The role of Cullin3-mediated ubiquitination of the catalytic subunit of PP2A in TRAIL signaling.

Protein phosphatase 2A (PP2A) is the major serine-threonine phosphatase that regulates a number of cell signaling pathways. PP2A activity is controlled partially through protein degradation; however, the underlying mechanism is not fully understood. Here we show that PP2A/C, a catalytic subunit of PP2A, is degraded by the Cullin3 (Cul3) ligase-mediated ubiquitin-proteasome pathway. In response to death receptor signaling by tumor-necrosis factor-related apoptosis-inducing ligand (TRAIL), PP2A/C, caspase-8 and Cul3, a subunit of the cullin family of E3 ligases, are recruited into the death-inducing signaling complex (DISC) where the Cul3 ligase targets PP2A/C for ubiquitination and subsequent degradation.
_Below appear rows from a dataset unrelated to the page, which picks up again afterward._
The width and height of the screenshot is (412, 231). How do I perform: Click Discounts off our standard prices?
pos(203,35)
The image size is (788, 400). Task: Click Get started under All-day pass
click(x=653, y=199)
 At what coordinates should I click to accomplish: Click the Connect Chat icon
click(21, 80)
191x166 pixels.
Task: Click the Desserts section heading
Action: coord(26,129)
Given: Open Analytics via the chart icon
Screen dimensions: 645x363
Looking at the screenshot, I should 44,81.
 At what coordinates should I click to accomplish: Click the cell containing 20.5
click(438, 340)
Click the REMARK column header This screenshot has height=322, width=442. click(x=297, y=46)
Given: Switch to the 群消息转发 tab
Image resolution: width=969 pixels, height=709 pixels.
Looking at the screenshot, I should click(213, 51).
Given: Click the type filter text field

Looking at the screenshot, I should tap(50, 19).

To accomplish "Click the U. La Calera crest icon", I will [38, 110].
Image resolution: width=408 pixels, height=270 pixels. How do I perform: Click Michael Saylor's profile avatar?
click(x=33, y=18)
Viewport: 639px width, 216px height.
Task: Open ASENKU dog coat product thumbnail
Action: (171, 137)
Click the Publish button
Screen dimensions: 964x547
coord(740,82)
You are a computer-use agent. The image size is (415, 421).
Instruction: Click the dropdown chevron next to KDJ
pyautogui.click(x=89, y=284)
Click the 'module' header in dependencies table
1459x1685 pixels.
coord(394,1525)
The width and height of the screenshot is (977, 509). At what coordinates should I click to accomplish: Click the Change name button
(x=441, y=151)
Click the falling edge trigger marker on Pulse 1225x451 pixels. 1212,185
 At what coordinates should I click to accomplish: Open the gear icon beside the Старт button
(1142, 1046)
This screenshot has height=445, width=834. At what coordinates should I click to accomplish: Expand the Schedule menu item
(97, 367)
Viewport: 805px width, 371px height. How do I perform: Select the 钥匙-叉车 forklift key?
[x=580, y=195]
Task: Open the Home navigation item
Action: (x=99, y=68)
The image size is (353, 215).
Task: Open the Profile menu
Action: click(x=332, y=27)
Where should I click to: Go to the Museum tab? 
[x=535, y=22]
Functionally, knockdown of PP2A/C expression by siRNA or pharmacological inhibition of PP2A activity increases TRAIL-induced apoptosis. In cancer cells that have developed acquired TRAIL resistance, PP2A phosphatase activity is increased, and PP2A/C protein is resistant to TRAIL-induced degradation. Thus, this work identifies a new mechanism by which PP2A/C is regulated by Cul3 ligase-mediated degradation in response to death receptor signaling and suggests that inhibition of PP2A/C degradation may contribute to resistance of cancer cells to death receptor-induced apoptosis.